# What you have to do
Write out exactly the lines from the first line of the records below through the line that contains "The width and height of the screenshot is (1920, 1080).", and stop there.

Collected data entries
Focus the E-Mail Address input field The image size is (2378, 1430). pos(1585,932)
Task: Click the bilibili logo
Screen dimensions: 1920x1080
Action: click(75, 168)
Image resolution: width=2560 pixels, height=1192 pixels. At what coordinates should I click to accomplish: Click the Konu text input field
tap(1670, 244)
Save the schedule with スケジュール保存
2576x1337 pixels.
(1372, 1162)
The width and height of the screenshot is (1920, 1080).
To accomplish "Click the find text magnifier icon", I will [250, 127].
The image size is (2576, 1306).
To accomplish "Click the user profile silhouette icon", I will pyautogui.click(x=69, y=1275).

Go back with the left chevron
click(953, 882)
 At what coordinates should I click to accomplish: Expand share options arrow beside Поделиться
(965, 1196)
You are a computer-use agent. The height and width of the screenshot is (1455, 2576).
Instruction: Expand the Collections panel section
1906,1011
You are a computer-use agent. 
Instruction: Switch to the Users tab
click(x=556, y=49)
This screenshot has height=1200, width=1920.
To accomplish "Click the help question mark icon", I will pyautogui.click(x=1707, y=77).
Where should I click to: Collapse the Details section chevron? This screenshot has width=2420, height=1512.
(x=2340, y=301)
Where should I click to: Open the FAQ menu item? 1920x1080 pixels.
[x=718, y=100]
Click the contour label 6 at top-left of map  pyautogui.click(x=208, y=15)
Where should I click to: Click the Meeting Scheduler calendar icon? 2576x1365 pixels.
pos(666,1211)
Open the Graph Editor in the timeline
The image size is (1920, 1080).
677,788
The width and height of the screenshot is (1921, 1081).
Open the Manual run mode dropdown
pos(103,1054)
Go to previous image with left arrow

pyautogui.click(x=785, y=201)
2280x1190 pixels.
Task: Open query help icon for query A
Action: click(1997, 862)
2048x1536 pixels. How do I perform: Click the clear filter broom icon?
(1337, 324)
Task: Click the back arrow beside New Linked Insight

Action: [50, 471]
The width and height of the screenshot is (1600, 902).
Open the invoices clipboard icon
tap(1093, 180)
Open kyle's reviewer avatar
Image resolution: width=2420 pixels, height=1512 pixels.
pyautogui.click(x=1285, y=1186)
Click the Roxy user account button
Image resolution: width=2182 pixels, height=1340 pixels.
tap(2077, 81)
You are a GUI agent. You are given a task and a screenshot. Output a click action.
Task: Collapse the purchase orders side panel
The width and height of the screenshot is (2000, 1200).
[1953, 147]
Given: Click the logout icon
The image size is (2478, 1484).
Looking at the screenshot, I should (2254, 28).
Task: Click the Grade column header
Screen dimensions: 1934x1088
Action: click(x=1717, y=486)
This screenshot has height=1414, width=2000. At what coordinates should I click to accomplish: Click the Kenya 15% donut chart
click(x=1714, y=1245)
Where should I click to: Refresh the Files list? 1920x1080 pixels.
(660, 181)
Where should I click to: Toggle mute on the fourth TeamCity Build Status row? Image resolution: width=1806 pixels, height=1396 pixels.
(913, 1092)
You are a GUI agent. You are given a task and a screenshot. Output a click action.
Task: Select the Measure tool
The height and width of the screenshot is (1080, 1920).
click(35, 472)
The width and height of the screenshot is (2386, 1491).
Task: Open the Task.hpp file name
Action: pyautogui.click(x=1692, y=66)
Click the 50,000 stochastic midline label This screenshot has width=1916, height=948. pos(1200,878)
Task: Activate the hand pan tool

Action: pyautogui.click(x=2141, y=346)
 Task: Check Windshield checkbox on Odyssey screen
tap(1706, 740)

# Response for this exercise
Focus the E-Mail Address input field The image size is (2378, 1430). pos(1585,932)
Task: Click the bilibili logo
Screen dimensions: 1920x1080
Action: click(75, 168)
Image resolution: width=2560 pixels, height=1192 pixels. At what coordinates should I click to accomplish: Click the Konu text input field
tap(1670, 244)
Save the schedule with スケジュール保存
2576x1337 pixels.
(1372, 1162)
The width and height of the screenshot is (1920, 1080).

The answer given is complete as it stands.